Nunca alguma referência, no entanto, nos jornais liberais sobre
“morte de homens e mulheres por causa da sua fé”. Esta mesma fé católica
que está na “maioria do nosso país” e também “na base da definição
(querendo ou não) da história e da cultura do continente em que
vivemos".
Lucia não se declara “católica” e nem sequer “neoconvertida", mas
"ateia" e pretende continuar assim. Não está nem sequer entre aqueles
que estão convencidos de que o Papa Francisco esteja “fazendo uma
revolução” e seja o “o verdadeiro líder da esquerda".
O apelo que o Santo Padre lançou em defesa dos cristãos perseguidos
foi feito em "solidão". Bergoglio se revelou “a única voz a denunciar os
massacres dos fiéis e hoje o único chefe de Estado para apontar o dedo
para a inação das nações ocidentais sobre estes massacres".

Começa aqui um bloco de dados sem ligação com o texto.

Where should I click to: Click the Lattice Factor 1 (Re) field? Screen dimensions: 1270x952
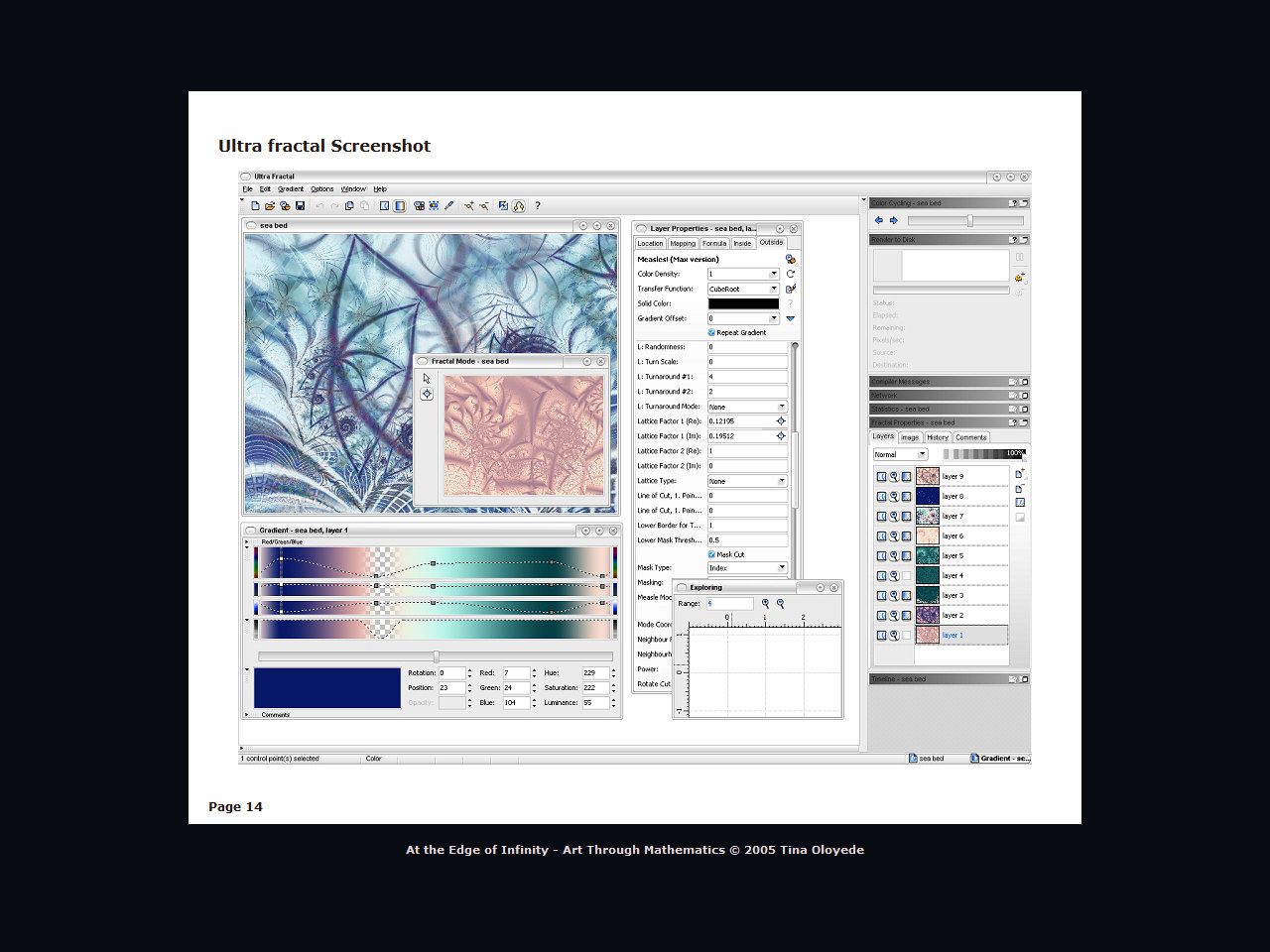coord(740,421)
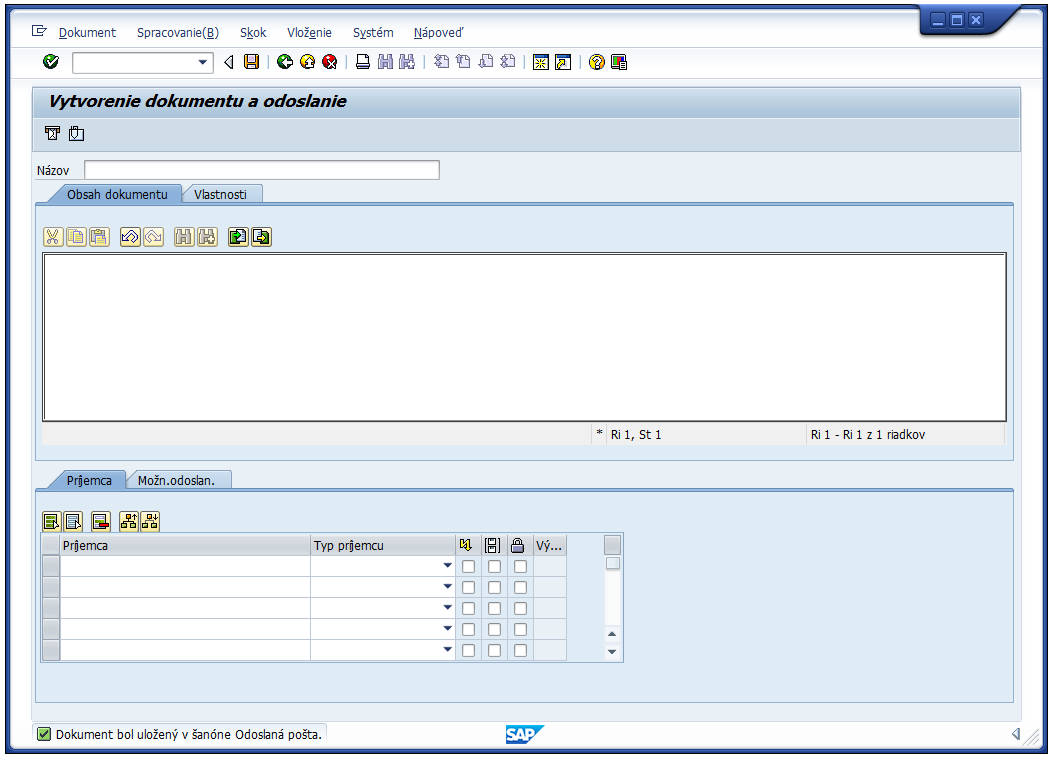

De acordo com Lucia, há um "ponto que paralisa tudo" e é "o temor de
que a defesa dos cristãos signifique acender outras bombas” e fomentar o
"choque de civilizações".
Por isso, a Esquerda, ou, como afirma a jornalista, a “parte política
que sempre reivindicou ter a força e a convicção para abordar os temas
da defesa dos fracos”, que hoje governa muitos países ocidentais deveria
mobilizar-se.
Em particular, os governos "podem e devem elaborar um plano para
garantir, por enquanto, a segurança dos milhares de refugiados - não só
através de intervenções estruturais (médico, escola, moradia), mas
também oferecendo cidadania em larga escala em nossos países para todas
as famílias que pretendem deixar suas nações".
Se a Esquerda for permanecer em silêncio, prisioneira do seu medo, se
encontrará percorrendo “o melhor caminho para declarar a própria
dissolução moral”.
(08 de Abril de 2015) © Innovative Media Inc.